Deniers of the Frontier Wars, including most notably a former director of the AWM, Brendan Nelson, assert that it was not a ‘real’ war, an extraordinarily arrogant and insensitive viewpoint. Most of our leading historians disagree, and have no doubt that the first Australians’ defence of their land, of their rights, and of their values was conducted in the manner of a ‘war’, a conclusion endorsed by many contemporary senior military commanders.

This ‘war for Australia’ lasted 140 years and caused 20,000 to 30,000 Aboriginal deaths, perhaps many more. By comparison, during the thirteen years of the morally corrupt and strategically disastrous Vietnam War, just over 500 (white) Australians died. Yet Vietnam is honoured in the AWM and is the subject of regular, large, government-funded commemorations.
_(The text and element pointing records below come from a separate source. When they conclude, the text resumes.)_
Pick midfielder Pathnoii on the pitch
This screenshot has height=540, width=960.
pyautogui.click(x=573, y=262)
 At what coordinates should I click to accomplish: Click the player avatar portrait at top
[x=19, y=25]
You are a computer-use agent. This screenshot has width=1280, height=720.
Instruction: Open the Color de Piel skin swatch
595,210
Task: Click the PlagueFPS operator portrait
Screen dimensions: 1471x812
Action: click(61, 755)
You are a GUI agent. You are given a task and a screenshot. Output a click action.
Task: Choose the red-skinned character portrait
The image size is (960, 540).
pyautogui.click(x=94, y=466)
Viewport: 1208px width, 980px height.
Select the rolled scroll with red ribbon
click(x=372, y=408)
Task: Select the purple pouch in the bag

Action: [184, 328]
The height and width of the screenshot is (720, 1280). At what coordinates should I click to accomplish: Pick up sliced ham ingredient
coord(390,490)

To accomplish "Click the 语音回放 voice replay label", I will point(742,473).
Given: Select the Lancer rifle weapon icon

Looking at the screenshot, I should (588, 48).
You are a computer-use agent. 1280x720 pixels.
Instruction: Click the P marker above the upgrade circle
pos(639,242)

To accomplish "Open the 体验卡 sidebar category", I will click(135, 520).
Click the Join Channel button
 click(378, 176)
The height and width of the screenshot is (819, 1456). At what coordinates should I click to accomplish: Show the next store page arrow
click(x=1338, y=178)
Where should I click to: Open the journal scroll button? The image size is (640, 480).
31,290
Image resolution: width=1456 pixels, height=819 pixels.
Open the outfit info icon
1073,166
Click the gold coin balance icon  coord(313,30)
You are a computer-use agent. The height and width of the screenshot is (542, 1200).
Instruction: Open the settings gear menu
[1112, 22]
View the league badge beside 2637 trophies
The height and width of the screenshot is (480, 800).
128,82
Do members of the Council of the AWM think that the first Australians didn’t have ‘spirit’? I don’t believe so, but based on the bare facts it wouldn’t be an unreasonable inference.

Council members predominantly have been people either with a military background, or with a passion for the Anzac myth and sufficient political influence to be rewarded with a seat at the table. Clearly the Council must be informed by military experience; equally clearly, its thinking should represent a far broader understanding of what it means to be ‘Australian’.

The corruption of the AWM’s vision can be seen as a contributing factor to the toxic culture that ultimately infected our combat forces in Afghanistan. Any path to redemption must, therefore, include reforming the Memorial. Three relatively straightforward changes would have an immediate, positive and far-reaching effect. Cancel the $500 million extension; replace the current Council with a representative selection of Australians; and tell the true story of our war experiences.

Perhaps in time it might again be said of the Memorial, ‘Here is their spirit’.

Alan Stephens is a visiting fellow at UNSW Canberra. He served in Vietnam with the RAAF.